Sans chercher à amoindrir la performance de Pittsburgh, la défaite de Miami est en partie lié à la propre défiance des Hurricanes. Tout en installant leur domination sur la division ACC Coastal, puis en écrasant Notre Dame, ils se sont à plusieurs reprises retrouvés dans des positions plus que précaires.

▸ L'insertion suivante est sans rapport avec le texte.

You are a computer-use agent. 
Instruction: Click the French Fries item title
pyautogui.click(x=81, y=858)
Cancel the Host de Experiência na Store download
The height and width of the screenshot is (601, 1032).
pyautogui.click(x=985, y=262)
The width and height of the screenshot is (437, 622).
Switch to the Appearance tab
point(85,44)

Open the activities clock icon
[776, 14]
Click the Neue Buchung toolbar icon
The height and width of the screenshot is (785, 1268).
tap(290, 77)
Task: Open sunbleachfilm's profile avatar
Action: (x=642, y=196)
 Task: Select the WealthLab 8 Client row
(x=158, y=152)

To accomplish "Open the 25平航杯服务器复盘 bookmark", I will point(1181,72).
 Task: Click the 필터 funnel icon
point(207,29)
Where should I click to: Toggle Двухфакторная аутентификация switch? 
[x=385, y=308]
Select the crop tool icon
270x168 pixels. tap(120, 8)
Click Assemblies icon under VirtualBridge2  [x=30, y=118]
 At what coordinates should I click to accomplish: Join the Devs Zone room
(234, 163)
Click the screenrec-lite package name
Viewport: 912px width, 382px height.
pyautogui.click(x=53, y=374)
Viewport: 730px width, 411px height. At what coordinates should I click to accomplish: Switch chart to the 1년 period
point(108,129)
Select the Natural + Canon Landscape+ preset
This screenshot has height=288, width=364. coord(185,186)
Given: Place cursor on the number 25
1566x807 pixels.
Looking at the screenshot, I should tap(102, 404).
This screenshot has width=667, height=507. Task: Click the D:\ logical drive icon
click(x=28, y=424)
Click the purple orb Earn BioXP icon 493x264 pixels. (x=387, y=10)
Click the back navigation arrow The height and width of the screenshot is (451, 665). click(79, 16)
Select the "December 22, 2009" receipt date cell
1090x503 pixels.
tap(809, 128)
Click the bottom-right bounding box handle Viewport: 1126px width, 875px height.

Le 7 octobre, Miami gagne de seulement 4 points face à une équipe de Florida State en déroute. La semaine suivante, les Hurricanes gagnent de seulement 1 point face au poil à gratter qu’est Georgia Tech, une victoire empochée de justesse avec un field goal à 4 secondes de la fin, alors qu’ils ont été menés tout le long du match. Pas vraiment un exemple de domination. À la fin du mois d’octobre, Miami est mis en difficulté par le petit poucet de la conférence, les Tar Heels de North Carolina, et finissent par remporter la partie de seulement 5 points.

Miami s’est retrouvé dans une situation où leurs performances en dents de scie n’inspirent pas vraiment la confiance et ne suggère pas que Miami soit vraiment en position de concourir pour le College Football Playoff. La semaine dernière, les Hurricanes étaient positionnés en numéro 2 du AP Top 25 et du classement délivré par le comité du College Football Playoff.

Ce dimanche, à la lumière de cette défaite embarassante, l’Associated Press a fait descendre Miami au 7ème rang.

Miami sort de la saison régulière en tête de la division ACC Coastal. Cela permet aux Hurricanes de disputer la finale de conférence ACC face au champion national en titre, Clemson. En cas de victoire face au Tigers, Miami pourraient à nouveau être pris en considération pour la course au titre.